Potentially toxic elements may accumulate at high levels in plants after wastewater irrigation. The excessive concentration of PTEs in plant tissue is capable of inducing various physiologically, morphologically, and biochemically toxic effects [18]. The heavy metals induce plant toxicity by disrupting the nutrient and water uptake and transport, altering the nitrogen metabolism, disrupting the activity of ATPase, reducing photosynthesis, interfering with plant growth, dysfunctioning the plant photosynthetic machinery in chloroplasts, and causing stomatal closure [245,246,247,248]. Heavy metals may also cause invisible symptoms of plant injury such as the browning of roots, necrosis, chlorosis, and leaf rolling [249,250,251]. At the cellular level, excessive PTE exposure can cause the enhanced production of reactive oxygen species (ROS), the alteration of cell cycles, and division and chromosomal aberrations [18,159,168,252]. Heavy metals have also been reported to causes protein oxidation, lipid peroxidation, and genotoxicity, most probably via ROS overproduction [216,253].

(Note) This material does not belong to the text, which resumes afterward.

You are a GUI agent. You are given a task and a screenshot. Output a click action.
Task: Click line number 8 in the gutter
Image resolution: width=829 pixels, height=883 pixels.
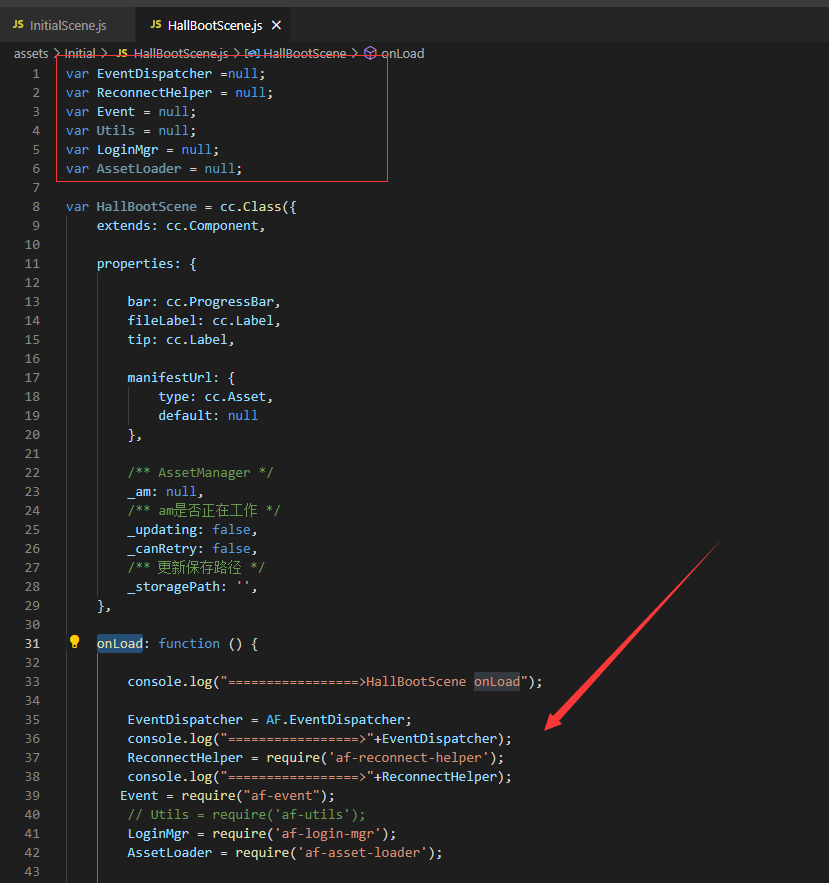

7.3. The Effect of Wastewater Irrigation on Food Chain Contamination and Human Health

Besides PTEs toxicity to plants, nowadays, food safety has become the most important public concern worldwide. The exposure of urban wastewater is multifaceted. Human health risks due to wastewater crop irrigation include the exposure of consumers and farmers to pathogens including the helminthes infections and inorganic and organic trace elements [4]. Direct exposure happens through the accidental inhalation, ingestion, or dermal contact in different ways: while using wastewater for domestic activities (for example, for dish cleaning or washing clothes), during working processes (for example, while managing the wastewater treatment and emptying the onsite sanitation facilities or reusing the wastewater for irrigation purposes), during flooding actions caused by heavy rains; and due to recreational activities (for example, bathing or swimming in lakes or rivers fed by the wastewater) [254,255,256,257].

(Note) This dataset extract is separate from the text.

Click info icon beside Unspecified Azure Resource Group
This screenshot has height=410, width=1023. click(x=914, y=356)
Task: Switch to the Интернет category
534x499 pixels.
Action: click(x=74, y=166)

Wastewater is discharged commonly into water bodies with little and no treatment due to the limited availability of treatment facilities in many low-income countries [4,10,12]. The release of untreated municipal and industrial wastewater into water bodies (oceans and seas) is a reason for the rapidly growing deoxygenated dead zones. It is estimated that wastewater disposal of water bodies affects about 245,000 km2 of marine ecosystems, as well as fisheries, livelihoods, and food chains [258].

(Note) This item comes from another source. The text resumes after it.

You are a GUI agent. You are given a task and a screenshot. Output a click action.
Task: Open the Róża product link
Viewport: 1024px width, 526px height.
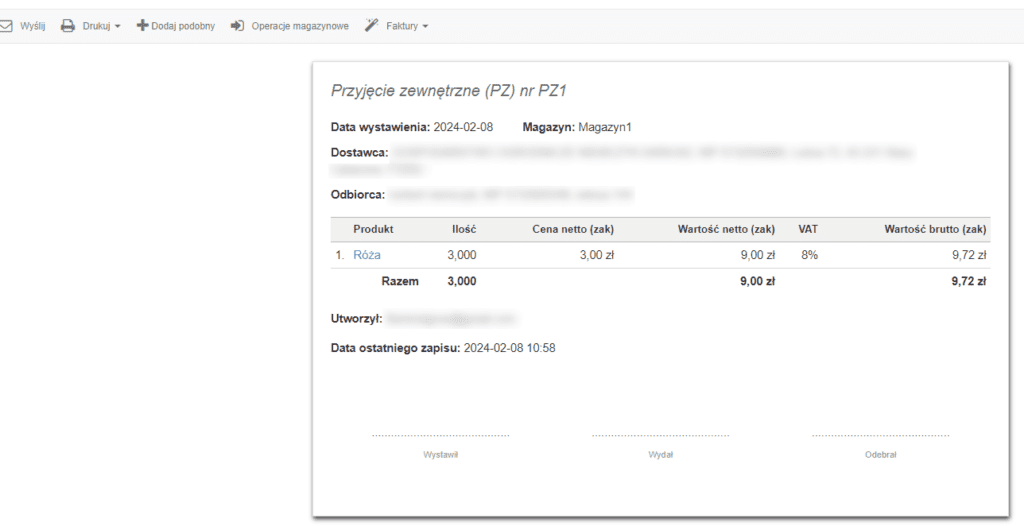pos(367,255)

Recent international data indicate that wastewater- and sanitation-related diseases are pervasive and growing alarmingly in countries where untreated wastewater is commonly used for crop irrigation. About 842,000 deaths in 2012 in middle- and low-income countries were linked with sanitation services, contaminated drinking water, and inadequate hand-washing facilities (WHO, 2014b). These diseases were mainly reported among children under 5 years of age [259,260].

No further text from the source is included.